*** Data supplied Section Begins ***
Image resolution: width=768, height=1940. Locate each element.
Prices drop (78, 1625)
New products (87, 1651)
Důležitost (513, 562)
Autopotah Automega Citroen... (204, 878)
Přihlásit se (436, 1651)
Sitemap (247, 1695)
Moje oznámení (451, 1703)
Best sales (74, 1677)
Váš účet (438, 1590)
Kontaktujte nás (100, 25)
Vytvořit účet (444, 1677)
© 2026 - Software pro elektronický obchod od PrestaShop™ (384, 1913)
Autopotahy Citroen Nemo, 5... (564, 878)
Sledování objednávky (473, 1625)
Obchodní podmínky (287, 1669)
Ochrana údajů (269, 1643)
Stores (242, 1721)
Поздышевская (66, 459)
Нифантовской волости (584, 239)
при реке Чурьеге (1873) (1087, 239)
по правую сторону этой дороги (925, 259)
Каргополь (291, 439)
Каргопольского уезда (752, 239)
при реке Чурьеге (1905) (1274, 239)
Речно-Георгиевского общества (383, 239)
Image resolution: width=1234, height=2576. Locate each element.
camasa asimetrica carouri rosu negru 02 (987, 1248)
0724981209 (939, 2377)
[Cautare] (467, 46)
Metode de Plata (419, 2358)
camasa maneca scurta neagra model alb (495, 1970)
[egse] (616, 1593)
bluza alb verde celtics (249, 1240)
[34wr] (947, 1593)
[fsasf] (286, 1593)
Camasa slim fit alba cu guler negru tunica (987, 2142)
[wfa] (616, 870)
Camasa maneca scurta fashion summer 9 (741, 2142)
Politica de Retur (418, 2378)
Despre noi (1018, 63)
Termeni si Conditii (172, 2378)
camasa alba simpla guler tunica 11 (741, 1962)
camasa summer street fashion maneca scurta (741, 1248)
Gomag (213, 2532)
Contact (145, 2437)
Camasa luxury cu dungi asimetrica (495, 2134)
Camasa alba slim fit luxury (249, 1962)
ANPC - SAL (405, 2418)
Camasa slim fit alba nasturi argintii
*** Data supplied Section Ends ***
* [What the exercise asks]:
A verbatim copy of all the entries is the expected result.

* [Solution to the exercise]:
Image resolution: width=768, height=1940. Locate each element.
Prices drop (78, 1625)
New products (87, 1651)
Důležitost (513, 562)
Autopotah Automega Citroen... (204, 878)
Přihlásit se (436, 1651)
Sitemap (247, 1695)
Moje oznámení (451, 1703)
Best sales (74, 1677)
Váš účet (438, 1590)
Kontaktujte nás (100, 25)
Vytvořit účet (444, 1677)
© 2026 - Software pro elektronický obchod od PrestaShop™ (384, 1913)
Autopotahy Citroen Nemo, 5... (564, 878)
Sledování objednávky (473, 1625)
Obchodní podmínky (287, 1669)
Ochrana údajů (269, 1643)
Stores (242, 1721)
Поздышевская (66, 459)
Нифантовской волости (584, 239)
при реке Чурьеге (1873) (1087, 239)
по правую сторону этой дороги (925, 259)
Каргополь (291, 439)
Каргопольского уезда (752, 239)
при реке Чурьеге (1905) (1274, 239)
Речно-Георгиевского общества (383, 239)
Image resolution: width=1234, height=2576. Locate each element.
camasa asimetrica carouri rosu negru 02 (987, 1248)
0724981209 (939, 2377)
[Cautare] (467, 46)
Metode de Plata (419, 2358)
camasa maneca scurta neagra model alb (495, 1970)
[egse] (616, 1593)
bluza alb verde celtics (249, 1240)
[34wr] (947, 1593)
[fsasf] (286, 1593)
Camasa slim fit alba cu guler negru tunica (987, 2142)
[wfa] (616, 870)
Camasa maneca scurta fashion summer 9 (741, 2142)
Politica de Retur (418, 2378)
Despre noi (1018, 63)
Termeni si Conditii (172, 2378)
camasa alba simpla guler tunica 11 (741, 1962)
camasa summer street fashion maneca scurta (741, 1248)
Gomag (213, 2532)
Contact (145, 2437)
Camasa luxury cu dungi asimetrica (495, 2134)
Camasa alba slim fit luxury (249, 1962)
ANPC - SAL (405, 2418)
Camasa slim fit alba nasturi argintii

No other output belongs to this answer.